As atmospheric levels of greenhouse gases have continued to rise, tropical forests, like those found in Malaysia, have been absorbing roughly 1.4 billion metric tons of carbon dioxide out of a total global absorption of 2.5 billion, NASA found. Those rates are not only higher than previously estimated, they are also higher than those of the vast boreal forests found in northern regions, like Canada and Siberia—which are diminishing. “This is good news, because uptake in boreal forests is already slowing, while tropical forests may continue to take up carbon for many years,” said Dr. David Schimel, NASA Jet Propulsion Laboratory senior research scientist and lead author of a paper on the study.

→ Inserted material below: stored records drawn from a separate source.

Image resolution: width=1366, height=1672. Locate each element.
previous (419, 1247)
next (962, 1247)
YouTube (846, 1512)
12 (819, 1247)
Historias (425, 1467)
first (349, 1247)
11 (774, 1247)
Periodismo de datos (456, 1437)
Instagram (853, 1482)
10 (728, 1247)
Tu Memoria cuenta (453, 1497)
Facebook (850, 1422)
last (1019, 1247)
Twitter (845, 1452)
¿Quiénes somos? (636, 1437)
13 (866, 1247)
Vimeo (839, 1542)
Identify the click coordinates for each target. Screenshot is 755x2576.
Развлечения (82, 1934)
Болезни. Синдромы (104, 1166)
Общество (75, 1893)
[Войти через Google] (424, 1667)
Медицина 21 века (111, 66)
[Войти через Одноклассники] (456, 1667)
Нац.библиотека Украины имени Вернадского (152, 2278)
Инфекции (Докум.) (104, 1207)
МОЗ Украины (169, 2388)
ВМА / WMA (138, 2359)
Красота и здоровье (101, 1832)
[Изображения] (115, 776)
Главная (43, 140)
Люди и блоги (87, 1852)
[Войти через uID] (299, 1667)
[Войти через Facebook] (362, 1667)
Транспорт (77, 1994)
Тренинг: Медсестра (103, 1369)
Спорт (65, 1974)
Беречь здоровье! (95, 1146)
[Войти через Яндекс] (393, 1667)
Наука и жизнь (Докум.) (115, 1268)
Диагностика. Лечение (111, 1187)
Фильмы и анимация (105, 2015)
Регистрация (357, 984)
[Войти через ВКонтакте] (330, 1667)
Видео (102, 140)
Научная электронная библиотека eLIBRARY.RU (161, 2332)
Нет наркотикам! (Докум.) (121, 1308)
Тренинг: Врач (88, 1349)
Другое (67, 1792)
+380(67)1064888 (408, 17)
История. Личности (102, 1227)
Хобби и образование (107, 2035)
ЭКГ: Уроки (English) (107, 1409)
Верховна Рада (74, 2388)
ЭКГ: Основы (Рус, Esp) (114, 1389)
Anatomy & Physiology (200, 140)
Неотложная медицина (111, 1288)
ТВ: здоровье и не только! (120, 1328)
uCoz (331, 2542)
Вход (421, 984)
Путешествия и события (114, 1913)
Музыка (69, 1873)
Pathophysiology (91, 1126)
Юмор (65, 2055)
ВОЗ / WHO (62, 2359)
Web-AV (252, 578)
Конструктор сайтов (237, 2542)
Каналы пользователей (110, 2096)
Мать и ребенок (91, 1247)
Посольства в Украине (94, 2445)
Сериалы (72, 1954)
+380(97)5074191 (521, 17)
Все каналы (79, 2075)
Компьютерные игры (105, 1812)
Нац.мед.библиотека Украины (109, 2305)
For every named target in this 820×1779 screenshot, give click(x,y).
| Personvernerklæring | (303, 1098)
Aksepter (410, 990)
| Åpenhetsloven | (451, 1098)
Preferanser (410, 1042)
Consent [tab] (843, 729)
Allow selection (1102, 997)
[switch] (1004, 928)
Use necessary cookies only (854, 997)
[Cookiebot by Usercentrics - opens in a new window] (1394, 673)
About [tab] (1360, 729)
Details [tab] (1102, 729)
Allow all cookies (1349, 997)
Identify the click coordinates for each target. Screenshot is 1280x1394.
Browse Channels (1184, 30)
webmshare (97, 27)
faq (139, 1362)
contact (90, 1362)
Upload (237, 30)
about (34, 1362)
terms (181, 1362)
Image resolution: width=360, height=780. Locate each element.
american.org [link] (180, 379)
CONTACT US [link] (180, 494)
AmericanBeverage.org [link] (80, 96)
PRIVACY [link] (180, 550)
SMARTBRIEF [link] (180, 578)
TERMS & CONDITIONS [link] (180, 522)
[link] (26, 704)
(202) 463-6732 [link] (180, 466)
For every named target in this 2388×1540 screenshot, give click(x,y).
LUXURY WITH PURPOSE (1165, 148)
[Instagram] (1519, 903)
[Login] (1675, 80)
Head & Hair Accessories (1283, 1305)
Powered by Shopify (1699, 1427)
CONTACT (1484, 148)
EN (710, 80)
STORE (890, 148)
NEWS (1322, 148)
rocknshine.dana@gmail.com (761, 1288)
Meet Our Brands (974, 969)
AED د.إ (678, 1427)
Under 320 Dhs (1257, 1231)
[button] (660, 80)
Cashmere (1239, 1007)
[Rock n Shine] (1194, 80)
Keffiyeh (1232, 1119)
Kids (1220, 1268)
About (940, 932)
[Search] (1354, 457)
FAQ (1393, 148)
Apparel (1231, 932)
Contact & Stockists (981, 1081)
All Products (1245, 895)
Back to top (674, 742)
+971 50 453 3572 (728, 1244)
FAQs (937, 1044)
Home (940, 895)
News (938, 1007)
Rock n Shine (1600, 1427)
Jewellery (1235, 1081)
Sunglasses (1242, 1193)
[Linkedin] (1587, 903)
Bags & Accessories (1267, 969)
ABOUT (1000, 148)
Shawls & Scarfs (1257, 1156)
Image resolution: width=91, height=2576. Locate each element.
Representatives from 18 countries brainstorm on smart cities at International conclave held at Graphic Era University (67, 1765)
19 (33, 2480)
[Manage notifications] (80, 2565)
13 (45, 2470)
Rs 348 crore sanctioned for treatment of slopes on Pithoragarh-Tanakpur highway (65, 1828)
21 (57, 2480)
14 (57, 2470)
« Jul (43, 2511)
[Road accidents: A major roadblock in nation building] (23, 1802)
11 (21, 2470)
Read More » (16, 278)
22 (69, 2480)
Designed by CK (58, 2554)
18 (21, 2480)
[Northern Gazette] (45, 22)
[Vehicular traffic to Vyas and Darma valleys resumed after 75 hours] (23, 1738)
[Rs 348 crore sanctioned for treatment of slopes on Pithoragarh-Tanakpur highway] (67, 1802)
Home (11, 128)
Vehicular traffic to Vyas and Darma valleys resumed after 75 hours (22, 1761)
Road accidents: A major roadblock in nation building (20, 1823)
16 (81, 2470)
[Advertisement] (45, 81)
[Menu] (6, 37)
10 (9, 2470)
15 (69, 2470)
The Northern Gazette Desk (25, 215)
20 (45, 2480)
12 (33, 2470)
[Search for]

Forests use human-made emissions to grow faster, which in turn reduces the amount of carbon dioxide in the atmosphere—an effect known as carbon fertilization. They also remove up to 30 percent of airborne human emissions through photosynthesis. If those processes slowed down, the rate of warming would increase. Warming temperatures decrease water availability and increase larger and more frequent wildfires—which, in turn, release large amounts of carbon into the atmosphere. The study is groundbreaking in its methodology, as it is the first to use a variety of models, technology, and data to create an “apples-to-apples” comparison carbon dioxide estimates between forests, NASA explained.